Margaret Sixel is a South African-born, Australian film editor. She is best known for her work as editor on feature film projects such as Babe: Pig in the City (1998), Happy Feet (2006), and Mad Max: Fury Road (2015), for which she won an Oscar for editing. Her body of film work extends across numerous genres, such as documentary features, live-action short films, animated comedies, and action epics.
Margaret Sixel was born in South Africa, and studied film editing at the Australian Film, Television and Radio School. In 1989, she earned a Specialist Extension Certificate in Film Editing.
In 1984, Sixel began work as an assistant editor and dubber on the Australian television mini-series, The Last Bastion (1984), where she met one of the directors of the picture, and future collaborator, George Miller. In the following five years, Sixel worked as an assistant and assembly editor on various projects such as The Great Gold Swindle (1984), Emoh Ruo (1985), The Blue Lightning (1986), A Case of Honour (1989), and Romero (1989), as well as dialogue editor for John Duigan’s Flirting (1991).
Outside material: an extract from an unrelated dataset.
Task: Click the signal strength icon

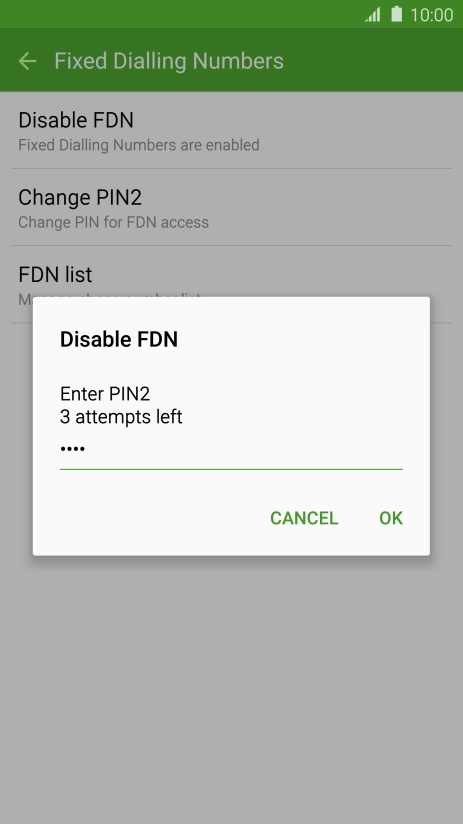Action: point(373,15)
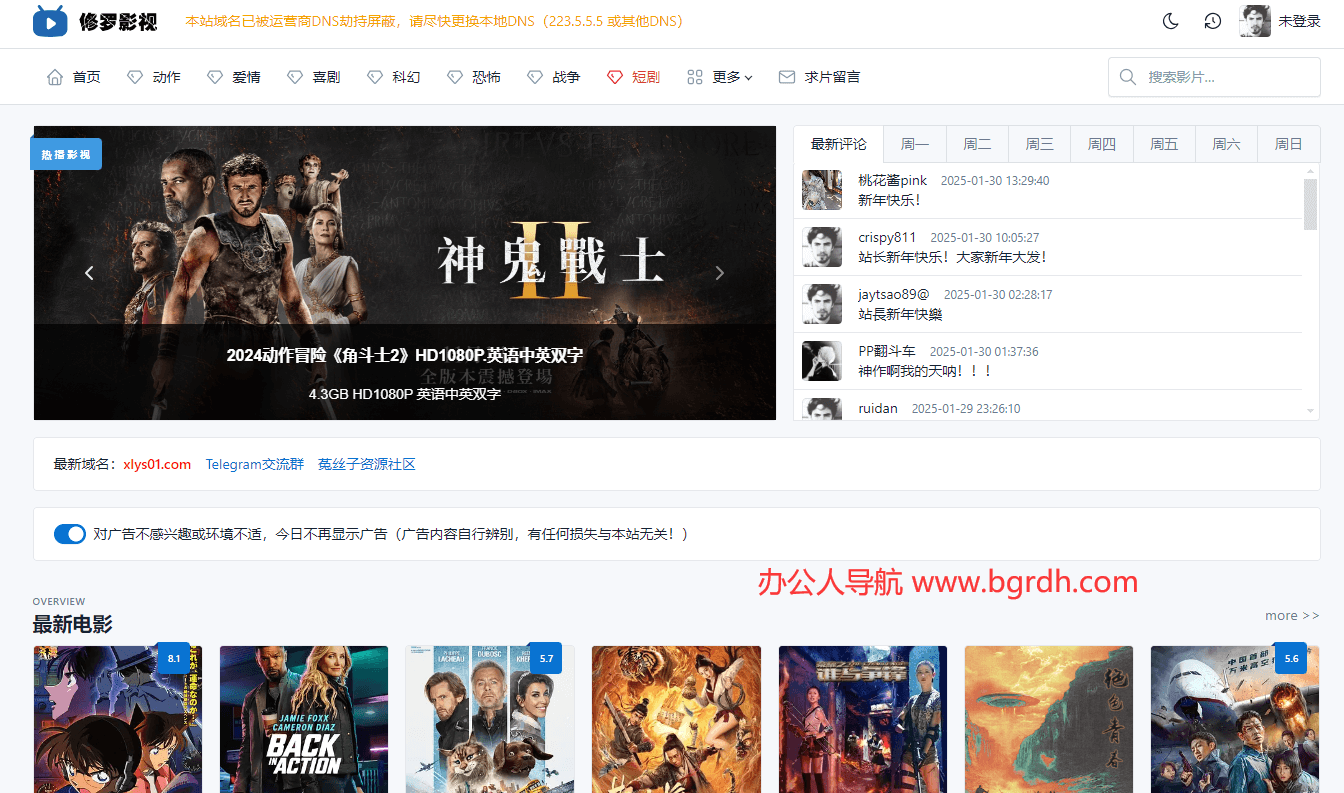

In 1994, Sixel was appointed film editor for Kay Pavlou’s dramatized Australian documentary, Mary (1994), about Australian saint Mary MacKillop. Three years later, Sixel edited the television documentary 40,000 Years of Dreaming (1997) for director George Miller. During the early 2000s, Sixel edited two short films under the direction of English-born Australian filmmaker Rachel Ward, The Blindman’s Bluff (2000) and The Big House (2001). Sixel’s remaining three feature film projects have since all been collaborations between herself and director George Miller, beginning in 1998 with Babe: Pig in the City (co-edited alongside Jay Friedkin), and followed by Happy Feet (co-edited alongside Christian Gazal) in 2006, and Mad Max: Fury Road in 2015.